I've been feeling pretty creatively unfulfilled lately, and I think that's because my standards might be too high. I start a new coding project and think, "oh, this part would be better if I did it this way or had this other tool," then start building the tool, think, "oh this part would be better if ...", and repeat.
I won't say I'm a perfectionist, but I'm not far off. My standards are calibrated for industrial-strength enterprise software built by legions of engineers, not small projects built in my (rather limited) spare time. In those environments, handling every single corner case matters, as does testing the fuck out of everything. And so I never finish anything, because I need an entire team of engineers to write, "Hello, World!".

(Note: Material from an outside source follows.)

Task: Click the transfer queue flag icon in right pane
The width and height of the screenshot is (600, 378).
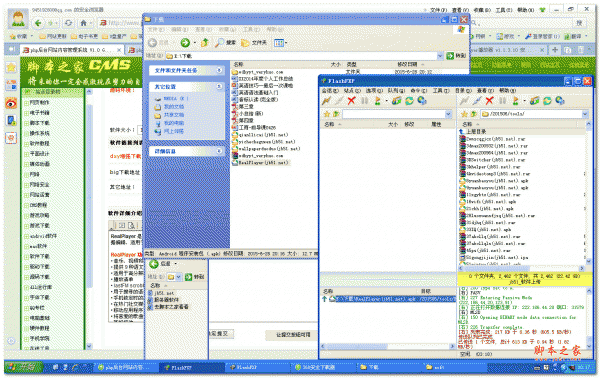Action: coord(515,101)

I know a lot of you fine folks are in the same boat. Whether it's art, or writing, or code, or music, I've lost count of how many times I've heard you say, "My work isn't good enough. There are so many ways this could be better." And maybe we're even right about that; striving to improve yourself and your work is a good thing.
But it's also really hard not to get sucked into the vortex of perfection, and lose sight of what you're trying to accomplish. So I often have to ask myself: "Is something shitty better than nothing?"
It's so much easier for me to make something when I don't care about the thing itself because either (a) I'm just fucking around, or (b) I need it for a specific purpose, so there is a clearly-defined goal and a desire to expend the minimum amount of effort. In fact, my most successful/complete projects almost entirely fall into category (b), even though those projects are probably the least rewarding.
I need to find a way through that dichotomy. How do I make any progress at all on something I really care about? How do I just write this blog post without worrying about where all the punctuation goes?
I need to make more cool shit, but I need to do it in a way that's actually rewarding and achievable. How do y'all do it?